Ben çocukluğumdan beri müziği çok severim, ama aslında üniversiteye başladığımda gerçekten bir müzisyen oldum. Hediye bir mızıka ve küçük bir taverna ile başlayarak bir hayale dönüşen uzun bir hikâye bu, bir müzik grubunda solist olmamla ve o hayat tarzını ve saç modelini daha sabah dokuz akşam beş bir iş için bırakmamla da devam etti. Hala arada bir elime gitar alır, birkaç şarkı söylerim. Devam etmek istediğim bir şey, ama aynı zamanda sizi asla tamamen bırakmayan bir şey. Müzik hepimizin içinde olan bir sihir. Bazıları onu kullanmakta daha iyidir, ama duyduğumuzda hepimiz onu hissederiz. Ben çoğu kişinin bir şey çalabildiği veya güzel şarkı söyleyebildiği çok müzikal bir aileden geliyorum. Ama Toronto’da Mick Jagger’la bir partiye gittim, Lenny Kravitzle bilardo oynadım ve Joni Mitchell’la çay içtim. Ama bunların yetenekten çok şansla ilgisi var.

EduLife Kanada ekibi olarak, bizim misyonumuz ülkemize Kanada’yı daha çok eğitim alanında, aynı zamanda sosyo- kültürel açıdan tanıtmak. Dergimizle ilgili kirlerinizi belirtebilir misiniz?

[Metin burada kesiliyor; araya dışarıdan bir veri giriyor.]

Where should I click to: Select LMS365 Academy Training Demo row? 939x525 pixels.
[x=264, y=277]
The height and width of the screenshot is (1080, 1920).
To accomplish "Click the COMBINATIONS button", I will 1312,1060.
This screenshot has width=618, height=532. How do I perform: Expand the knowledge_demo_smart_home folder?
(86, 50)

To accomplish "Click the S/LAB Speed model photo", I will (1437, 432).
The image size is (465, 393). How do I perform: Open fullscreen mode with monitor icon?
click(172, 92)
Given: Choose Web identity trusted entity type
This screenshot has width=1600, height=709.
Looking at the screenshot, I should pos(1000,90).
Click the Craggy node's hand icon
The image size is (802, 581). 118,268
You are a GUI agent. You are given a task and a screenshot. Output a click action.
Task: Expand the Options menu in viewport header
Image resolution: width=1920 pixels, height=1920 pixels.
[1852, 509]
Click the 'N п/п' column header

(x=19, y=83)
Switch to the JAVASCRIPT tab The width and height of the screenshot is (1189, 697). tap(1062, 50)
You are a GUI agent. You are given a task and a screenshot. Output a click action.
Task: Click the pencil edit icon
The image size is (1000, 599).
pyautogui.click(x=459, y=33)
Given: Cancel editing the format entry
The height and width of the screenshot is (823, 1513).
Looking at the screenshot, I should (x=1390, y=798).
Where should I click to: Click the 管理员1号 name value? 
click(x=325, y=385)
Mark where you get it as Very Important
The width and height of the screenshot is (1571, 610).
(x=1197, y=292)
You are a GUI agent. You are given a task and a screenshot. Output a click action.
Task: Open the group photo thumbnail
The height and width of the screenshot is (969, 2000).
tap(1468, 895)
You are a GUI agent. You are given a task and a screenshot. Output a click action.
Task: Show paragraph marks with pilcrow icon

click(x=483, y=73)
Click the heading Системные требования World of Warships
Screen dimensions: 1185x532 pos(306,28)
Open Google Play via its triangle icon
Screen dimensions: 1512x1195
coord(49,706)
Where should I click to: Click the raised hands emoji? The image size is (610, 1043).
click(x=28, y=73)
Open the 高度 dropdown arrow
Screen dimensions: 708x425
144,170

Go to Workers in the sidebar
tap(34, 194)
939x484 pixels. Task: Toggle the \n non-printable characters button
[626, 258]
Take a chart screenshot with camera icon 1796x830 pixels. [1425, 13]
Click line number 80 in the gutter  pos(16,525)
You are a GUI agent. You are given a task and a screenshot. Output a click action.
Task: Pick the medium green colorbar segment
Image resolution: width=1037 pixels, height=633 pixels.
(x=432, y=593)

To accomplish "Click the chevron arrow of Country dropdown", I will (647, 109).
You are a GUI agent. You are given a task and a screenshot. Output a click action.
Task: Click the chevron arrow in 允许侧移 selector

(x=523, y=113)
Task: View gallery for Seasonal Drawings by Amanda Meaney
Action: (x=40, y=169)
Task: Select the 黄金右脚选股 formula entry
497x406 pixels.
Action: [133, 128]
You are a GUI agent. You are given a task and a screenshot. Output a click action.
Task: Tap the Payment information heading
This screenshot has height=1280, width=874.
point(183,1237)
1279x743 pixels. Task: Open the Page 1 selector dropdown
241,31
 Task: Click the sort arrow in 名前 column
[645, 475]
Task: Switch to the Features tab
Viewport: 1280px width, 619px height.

Ekibinizle beraber Kanada’daki eğitimi teşvik etmeyi seçmeniz beni mutlu ediyor. Git gide daha fazla Türk öğrenci Kanada’ya başvuruyor ve tabii ki onları hoş karşılıyoruz. Ben derginizin parlak geleceğinin Türk öğrencilerin katma değerlerine odaklanmaktan geçtiğine inanıyorum.